229585 An application of growth mixture modeling in MCH: Unintended pregnancy and perinatal depression trajectories among Hispanic immigrants

Wednesday, November 10, 2010 : 9:10 AM - 9:30 AM

Anna Christensen , Department of Population, Family & Reproductive Health, Johns Hopkins Bloomberg School of Public Health, Baltimore, MD
Elizabeth A. Stuart, PhD , Departments of Mental Health and Biostatistics, Johns Hopkins Bloomberg School of Public Health, Baltimore, MD
Deborah F. Perry, PhD , Center for Child and Human Development, Georgetown University, Washington, DC
Huynh-Nhu Le, PhD , Department of Psychology, George Washington University, Washington, DC
Background: Growth mixture modeling (GMM) is a relatively new method that identifies distinct trajectory patterns in longitudinal data. Typical methods of longitudinal modeling can obscure high-risk patterns by identifying only mean trends over time. GMM is useful for identifying high-risk subgroups in multiple MCH public health contexts. This paper demonstrates GMM using an example analysis that identifies distinct perinatal depression trajectories among Hispanic immigrants and tests the association between unintended pregnancy and depression trajectory. Methods: Depressive symptoms were collected from low-income Hispanic immigrants (n= 215) at 5 time points from early pregnancy to 12 months postpartum. The sample was selected to be at high-risk for perinatal depression. GMM was used to describe distinct trajectories of depressive symptoms over the perinatal period. Multinomial logistic regression was conducted to examine the association between unintended pregnancy and the depression trajectory patterns. Results: Three distinct patterns of depressive symptoms were identified: high during pregnancy with a postpartum decrease (“Pregnancy High”: 9.8%); borderline during pregnancy, with a postpartum increase (“Postpartum High”: 10.2%); and low throughout pregnancy and postpartum (“Perinatal Low”: 80.0%). Unintended pregnancy was associated with a 3- to 4-fold increase in risk of the “Postpartum High” pattern in depressive symptoms (unadjusted OR: 3.79, p<0.05; adjusted OR: 3.95, p<0.10). Conclusion: Unintended pregnancy is associated with postpartum depressive symptoms. Routine depression screening should occur postpartum and referral for culturally appropriate treatment should follow positive screening results. GMM is a tool that MCH researchers can use to identify high-risk patterns within longitudinal data.

Learning Areas:
Epidemiology

Learning Objectives:
-Describe why growth mixture modeling is useful method for analyzing longitudinal data. -Explain how growth mixture modeling differs from longitudinal methods that identify mean trends.

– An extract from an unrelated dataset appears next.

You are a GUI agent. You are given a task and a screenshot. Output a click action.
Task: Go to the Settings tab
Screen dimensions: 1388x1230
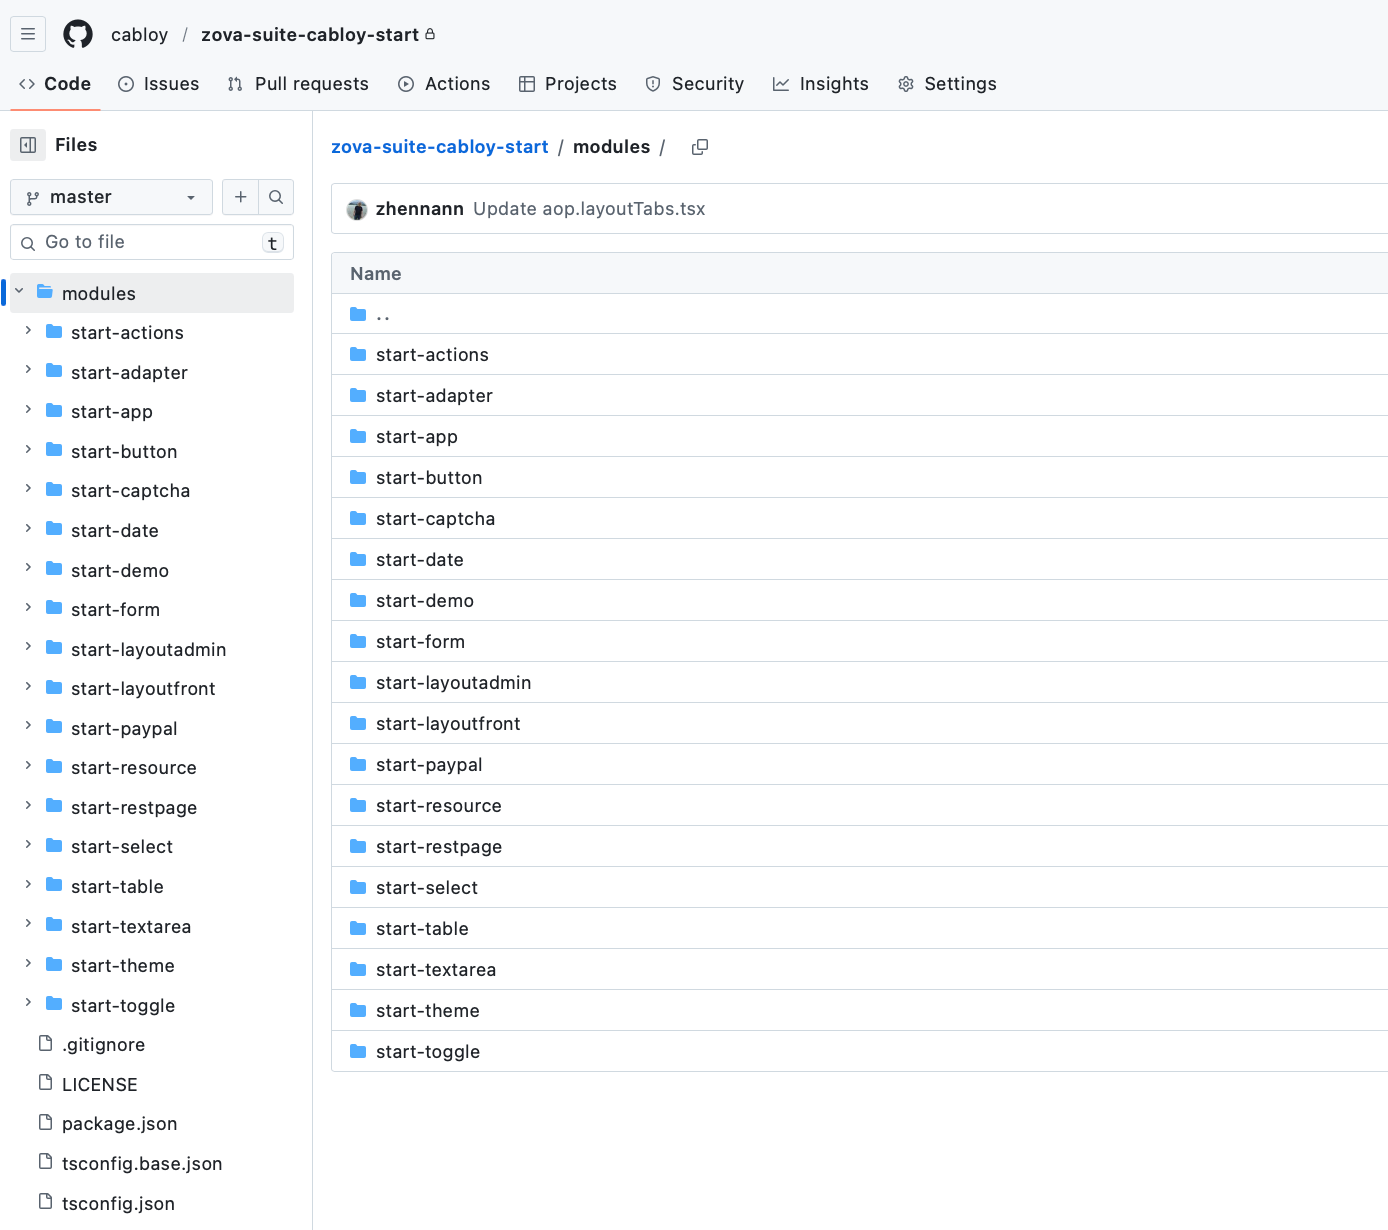(947, 84)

Keywords: Methodology, MCH Epidemiology

Presenting author's disclosure statement:

Qualified on the content I am responsible for because: my dissertation used growth mixture modeling, and I will present a sample analysis from my dissertation to explain this useful method.
Any relevant financial relationships? No

I agree to comply with the American Public Health Association Conflict of Interest and Commercial Support Guidelines, and to disclose to the participants any off-label or experimental uses of a commercial product or service discussed in my presentation.